言い終わるよりも先に、問答無用で叩き込まれる三発目の手のひらに全身が飛び上がりそうになった。
痛いものを痛いと感じることも出来ないほどの衝撃で麻痺しきった下半身には今何をやったところで苦痛でしかなくて、蹲ったところに思いっきり腰を叩き付けられれば目の前がチカチカ点滅し始める。


「ぅ……ッぁ、ひ……ッ」

「たまにはヤれば出来るじゃねえのユウキ君……っ」


喋る度に伝わってくる震動すら苦しくて、ソファーにしがみついた時、その手の上に阿賀松の掌が重ねられる。
一回り以上大きいその掌に握り締められれば身動き取れなくて。
絡められる指。

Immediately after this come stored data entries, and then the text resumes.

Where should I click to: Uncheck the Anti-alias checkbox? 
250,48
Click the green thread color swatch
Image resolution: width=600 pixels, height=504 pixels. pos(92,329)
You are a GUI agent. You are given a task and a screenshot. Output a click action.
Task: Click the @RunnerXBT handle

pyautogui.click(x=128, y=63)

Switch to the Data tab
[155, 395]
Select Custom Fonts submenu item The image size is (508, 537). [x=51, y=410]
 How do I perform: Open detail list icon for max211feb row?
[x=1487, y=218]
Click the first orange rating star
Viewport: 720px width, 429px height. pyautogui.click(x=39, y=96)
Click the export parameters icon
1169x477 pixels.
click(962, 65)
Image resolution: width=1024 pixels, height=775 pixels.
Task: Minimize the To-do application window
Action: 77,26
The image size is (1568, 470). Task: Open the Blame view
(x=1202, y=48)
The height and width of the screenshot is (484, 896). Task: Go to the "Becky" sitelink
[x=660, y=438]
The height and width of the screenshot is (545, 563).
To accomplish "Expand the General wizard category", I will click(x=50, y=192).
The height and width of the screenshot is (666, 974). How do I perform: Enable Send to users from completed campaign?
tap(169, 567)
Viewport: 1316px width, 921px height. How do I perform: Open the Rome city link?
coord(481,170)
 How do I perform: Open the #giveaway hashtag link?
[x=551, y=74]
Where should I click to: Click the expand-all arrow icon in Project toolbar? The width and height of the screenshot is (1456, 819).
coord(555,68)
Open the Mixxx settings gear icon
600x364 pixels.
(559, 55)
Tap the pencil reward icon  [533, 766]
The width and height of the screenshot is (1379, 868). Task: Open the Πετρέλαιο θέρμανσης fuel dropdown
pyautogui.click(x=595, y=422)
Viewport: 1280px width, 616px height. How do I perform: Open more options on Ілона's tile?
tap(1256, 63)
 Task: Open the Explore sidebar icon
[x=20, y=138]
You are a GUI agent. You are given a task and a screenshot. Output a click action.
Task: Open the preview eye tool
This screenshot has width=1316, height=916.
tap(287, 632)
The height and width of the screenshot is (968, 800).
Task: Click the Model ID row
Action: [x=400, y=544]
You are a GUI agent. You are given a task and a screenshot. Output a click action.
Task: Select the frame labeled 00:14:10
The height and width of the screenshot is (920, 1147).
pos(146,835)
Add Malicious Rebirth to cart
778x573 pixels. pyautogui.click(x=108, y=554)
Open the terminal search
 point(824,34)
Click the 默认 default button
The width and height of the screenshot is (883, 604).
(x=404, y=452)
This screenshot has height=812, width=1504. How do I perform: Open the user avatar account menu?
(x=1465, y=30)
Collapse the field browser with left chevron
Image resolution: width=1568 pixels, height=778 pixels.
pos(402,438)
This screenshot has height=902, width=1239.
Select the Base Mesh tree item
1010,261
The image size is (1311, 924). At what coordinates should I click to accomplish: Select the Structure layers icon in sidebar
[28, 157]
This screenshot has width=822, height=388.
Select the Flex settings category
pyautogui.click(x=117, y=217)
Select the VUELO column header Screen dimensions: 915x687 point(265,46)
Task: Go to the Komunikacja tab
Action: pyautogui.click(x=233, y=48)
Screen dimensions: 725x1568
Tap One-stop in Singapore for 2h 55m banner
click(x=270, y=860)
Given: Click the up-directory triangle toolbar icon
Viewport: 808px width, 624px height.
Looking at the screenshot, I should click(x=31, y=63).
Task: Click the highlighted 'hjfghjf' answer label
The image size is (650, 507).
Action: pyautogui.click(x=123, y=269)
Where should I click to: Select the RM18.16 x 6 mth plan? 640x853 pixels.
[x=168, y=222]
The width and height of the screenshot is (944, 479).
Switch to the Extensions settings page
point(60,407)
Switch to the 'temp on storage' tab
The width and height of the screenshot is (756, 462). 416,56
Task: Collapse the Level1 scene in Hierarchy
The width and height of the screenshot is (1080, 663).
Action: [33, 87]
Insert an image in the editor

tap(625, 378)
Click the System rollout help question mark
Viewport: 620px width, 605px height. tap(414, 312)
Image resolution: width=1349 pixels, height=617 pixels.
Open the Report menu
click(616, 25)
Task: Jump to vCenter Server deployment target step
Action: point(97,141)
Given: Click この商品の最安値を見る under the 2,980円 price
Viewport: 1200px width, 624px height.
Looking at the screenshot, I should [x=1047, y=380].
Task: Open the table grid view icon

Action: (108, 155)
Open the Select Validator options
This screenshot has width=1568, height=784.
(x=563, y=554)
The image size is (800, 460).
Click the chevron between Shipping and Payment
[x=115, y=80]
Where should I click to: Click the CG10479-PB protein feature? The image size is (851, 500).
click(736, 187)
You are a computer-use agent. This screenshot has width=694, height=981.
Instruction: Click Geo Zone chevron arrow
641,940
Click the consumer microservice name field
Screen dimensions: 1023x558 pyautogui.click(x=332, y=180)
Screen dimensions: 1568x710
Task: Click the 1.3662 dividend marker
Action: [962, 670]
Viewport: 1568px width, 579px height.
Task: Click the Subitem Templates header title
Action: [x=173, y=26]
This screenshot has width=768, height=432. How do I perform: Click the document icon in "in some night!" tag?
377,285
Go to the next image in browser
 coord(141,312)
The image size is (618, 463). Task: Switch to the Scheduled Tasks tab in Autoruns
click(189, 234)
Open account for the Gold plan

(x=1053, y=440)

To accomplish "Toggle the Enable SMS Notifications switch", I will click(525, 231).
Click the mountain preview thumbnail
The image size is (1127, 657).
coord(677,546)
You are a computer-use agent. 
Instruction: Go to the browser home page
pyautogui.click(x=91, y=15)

背後から抱き竦められるように密着した下半身に嫌な予感を覚えた時だった。


「ご褒美だ、中にたっぷり出してやるよ」

「っ、うそ」

「嘘じゃねえ」


ぎゅっと腰を抱き締めてくる腕に力が加えられ、根本まで挿入された下半身はびくりともしなくて。
まずい。
麻痺した思考の中、それでも必死に逃げ出そうとソファーにしがみついた矢先のことだった。


「ほら、しっかり呑み干せよ」


「一滴でも零した許さねえから」そう、無茶苦茶なことを耳元で囁かれる。


「む、無理です……む、り……ぃ……ッ!!」


どくんと、体内で大きく脈打ったと思った瞬間腹の中その最奥で放出される熱に堪らず声にならない悲鳴を上げていた。


「っ、う、ううぅ……!」


焼けるように熱い。
他人の熱が気持ち悪くて、それ以上に、俺の意志とは関係なくどんどん体内を満たしていくそれに血の気が失せていく。
必死に身を捩ろうとすれば、すぐに阿賀松に抱き竦められる。
そして、


「っ、ぅ、あッ」


構わず、腰を動かし始める阿賀松。
勃起したままのそれが精液を内壁に擦り付けるように動き始める。


「待って、下さ、先輩……っそんなこと、っされたら、零れッ」

「……うるせぇな……っ」

「っな、っちょ、あぁ……ッ!」


案の定、僅かに出来た隙間からどろりと溢れ出してくる液体は腿を濡らし落ちていく。
それでも構わずゆるゆるとピストンを続ける阿賀松だったが、勿論見逃すはずもなく。


「ッ、あーあ、零すなっつっただろうがよ……っ」


いまのは不可抗力じゃないか。
それでも止めようとしない阿賀松に、ずぷずぷと音を立てどんどん溢れてくる精液に、なんだかもう泣きそうになった。
そんな中、項に柔らかい感触が触れる。
それが阿賀松の唇だとわかったのは、笑った時に息が吹き掛かったからだ。


「罰ゲームだな」

「っ、え」


最早当初の趣旨とは全く違う新ルールに俺は素で硬直した。
しかし、思い付いた阿賀松が大人しく引き下がることは俺の記憶の中ではまずない。


「俺が飽きるまで付き合えよ」

「何、言って」

「これならさぁ、少しは恋人っぽいだろ?」


少なくとも俺の知識上の恋人たちは相手にそんな無茶を強要しないが、最初から俺に選択肢は用意されてないようで。
くるりと仰向けに転がされれば、阿賀松の笑顔が目に入る。
目が合う度に戯れに重ねられる唇は少しは恋人らしいかもしれないなんて思うはずがない。

これが恋人関係というのなら俺は一生独り身でいい、そんなことを思いながら俺は阿賀松の唇を受け入れた。